[Collected data entries]
::::::

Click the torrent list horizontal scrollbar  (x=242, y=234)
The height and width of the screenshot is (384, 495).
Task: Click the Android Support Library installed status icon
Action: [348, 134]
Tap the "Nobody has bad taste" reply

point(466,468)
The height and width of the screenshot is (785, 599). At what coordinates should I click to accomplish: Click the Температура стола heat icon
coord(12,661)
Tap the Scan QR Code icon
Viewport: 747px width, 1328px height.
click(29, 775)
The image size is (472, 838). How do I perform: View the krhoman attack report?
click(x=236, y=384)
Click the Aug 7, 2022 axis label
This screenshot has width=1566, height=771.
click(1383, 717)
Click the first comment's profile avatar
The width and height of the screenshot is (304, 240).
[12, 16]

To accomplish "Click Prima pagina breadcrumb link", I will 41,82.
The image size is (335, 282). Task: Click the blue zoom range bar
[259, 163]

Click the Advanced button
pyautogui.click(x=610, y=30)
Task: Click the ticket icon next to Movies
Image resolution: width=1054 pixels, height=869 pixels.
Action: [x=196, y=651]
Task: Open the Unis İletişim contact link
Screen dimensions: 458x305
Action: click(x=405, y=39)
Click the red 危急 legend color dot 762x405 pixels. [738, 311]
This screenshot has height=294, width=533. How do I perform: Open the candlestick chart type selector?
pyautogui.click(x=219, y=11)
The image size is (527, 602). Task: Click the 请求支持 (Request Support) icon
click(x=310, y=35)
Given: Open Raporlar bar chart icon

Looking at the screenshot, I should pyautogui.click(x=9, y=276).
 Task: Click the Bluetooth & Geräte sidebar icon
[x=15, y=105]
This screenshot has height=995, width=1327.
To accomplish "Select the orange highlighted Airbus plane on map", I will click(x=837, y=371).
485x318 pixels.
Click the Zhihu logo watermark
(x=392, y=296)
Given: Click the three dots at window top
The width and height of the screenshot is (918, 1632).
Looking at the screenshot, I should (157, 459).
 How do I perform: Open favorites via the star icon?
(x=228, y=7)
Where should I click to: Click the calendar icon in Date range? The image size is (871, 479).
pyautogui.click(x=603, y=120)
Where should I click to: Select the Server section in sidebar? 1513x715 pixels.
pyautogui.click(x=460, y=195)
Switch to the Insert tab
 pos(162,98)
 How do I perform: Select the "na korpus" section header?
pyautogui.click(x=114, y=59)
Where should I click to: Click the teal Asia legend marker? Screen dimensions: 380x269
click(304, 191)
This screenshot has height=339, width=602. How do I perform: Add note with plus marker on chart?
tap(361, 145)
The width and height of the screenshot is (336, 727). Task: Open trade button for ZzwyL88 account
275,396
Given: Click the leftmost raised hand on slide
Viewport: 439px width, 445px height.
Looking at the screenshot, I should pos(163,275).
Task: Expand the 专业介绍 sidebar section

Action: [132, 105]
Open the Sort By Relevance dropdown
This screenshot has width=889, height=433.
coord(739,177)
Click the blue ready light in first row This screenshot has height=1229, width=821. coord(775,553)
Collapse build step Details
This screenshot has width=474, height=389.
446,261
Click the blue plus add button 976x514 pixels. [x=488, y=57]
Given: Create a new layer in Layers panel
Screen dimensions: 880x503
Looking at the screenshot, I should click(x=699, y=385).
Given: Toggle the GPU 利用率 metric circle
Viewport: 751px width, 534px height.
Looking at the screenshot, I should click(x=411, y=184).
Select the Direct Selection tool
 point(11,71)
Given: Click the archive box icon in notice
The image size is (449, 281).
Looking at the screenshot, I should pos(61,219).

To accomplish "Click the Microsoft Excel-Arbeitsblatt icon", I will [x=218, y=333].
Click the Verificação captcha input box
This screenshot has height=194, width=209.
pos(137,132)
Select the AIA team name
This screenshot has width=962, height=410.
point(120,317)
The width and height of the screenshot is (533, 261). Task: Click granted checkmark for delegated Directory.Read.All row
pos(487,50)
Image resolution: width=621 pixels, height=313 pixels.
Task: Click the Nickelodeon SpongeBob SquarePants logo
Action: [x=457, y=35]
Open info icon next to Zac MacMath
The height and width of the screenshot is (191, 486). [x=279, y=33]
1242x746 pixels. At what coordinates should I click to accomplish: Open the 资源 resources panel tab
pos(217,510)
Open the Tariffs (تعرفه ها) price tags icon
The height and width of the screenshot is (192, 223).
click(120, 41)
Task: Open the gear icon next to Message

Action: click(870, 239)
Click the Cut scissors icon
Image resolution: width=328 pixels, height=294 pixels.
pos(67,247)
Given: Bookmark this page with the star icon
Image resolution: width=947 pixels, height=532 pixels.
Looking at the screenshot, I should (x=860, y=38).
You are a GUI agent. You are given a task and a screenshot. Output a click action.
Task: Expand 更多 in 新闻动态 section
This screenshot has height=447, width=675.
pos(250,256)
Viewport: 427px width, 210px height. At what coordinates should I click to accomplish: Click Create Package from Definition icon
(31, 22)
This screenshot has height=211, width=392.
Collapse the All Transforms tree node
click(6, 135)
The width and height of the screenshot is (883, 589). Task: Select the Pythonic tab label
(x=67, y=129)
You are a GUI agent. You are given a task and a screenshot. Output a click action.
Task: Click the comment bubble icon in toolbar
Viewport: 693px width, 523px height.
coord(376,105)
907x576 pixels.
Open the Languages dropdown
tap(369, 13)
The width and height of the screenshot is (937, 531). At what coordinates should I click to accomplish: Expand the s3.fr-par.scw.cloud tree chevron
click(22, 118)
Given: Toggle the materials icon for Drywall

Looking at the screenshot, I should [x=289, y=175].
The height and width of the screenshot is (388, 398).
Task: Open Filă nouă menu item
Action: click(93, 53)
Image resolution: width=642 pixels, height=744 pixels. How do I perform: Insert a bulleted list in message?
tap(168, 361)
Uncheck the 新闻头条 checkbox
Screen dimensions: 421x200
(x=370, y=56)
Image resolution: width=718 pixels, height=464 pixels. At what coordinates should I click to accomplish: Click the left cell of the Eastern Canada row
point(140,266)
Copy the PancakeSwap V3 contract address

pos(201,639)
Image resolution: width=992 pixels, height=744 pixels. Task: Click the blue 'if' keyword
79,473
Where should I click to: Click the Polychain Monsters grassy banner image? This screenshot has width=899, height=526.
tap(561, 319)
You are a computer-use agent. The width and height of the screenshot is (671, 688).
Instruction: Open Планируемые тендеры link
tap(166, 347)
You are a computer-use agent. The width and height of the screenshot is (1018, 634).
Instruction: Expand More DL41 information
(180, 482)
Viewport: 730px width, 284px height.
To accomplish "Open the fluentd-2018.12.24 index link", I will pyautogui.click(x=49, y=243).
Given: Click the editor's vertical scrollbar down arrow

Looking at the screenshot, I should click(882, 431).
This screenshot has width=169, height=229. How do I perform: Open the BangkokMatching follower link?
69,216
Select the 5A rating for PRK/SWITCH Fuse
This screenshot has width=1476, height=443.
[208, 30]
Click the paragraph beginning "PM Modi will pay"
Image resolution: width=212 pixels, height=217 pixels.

::::::

» **Requirement**
In the entries above, identify every line with the word "computer". Copy those lines.

» **Answer to this exercise**
You are a computer-use agent. The width and height of the screenshot is (671, 688).
You are a computer-use agent. The width and height of the screenshot is (1018, 634).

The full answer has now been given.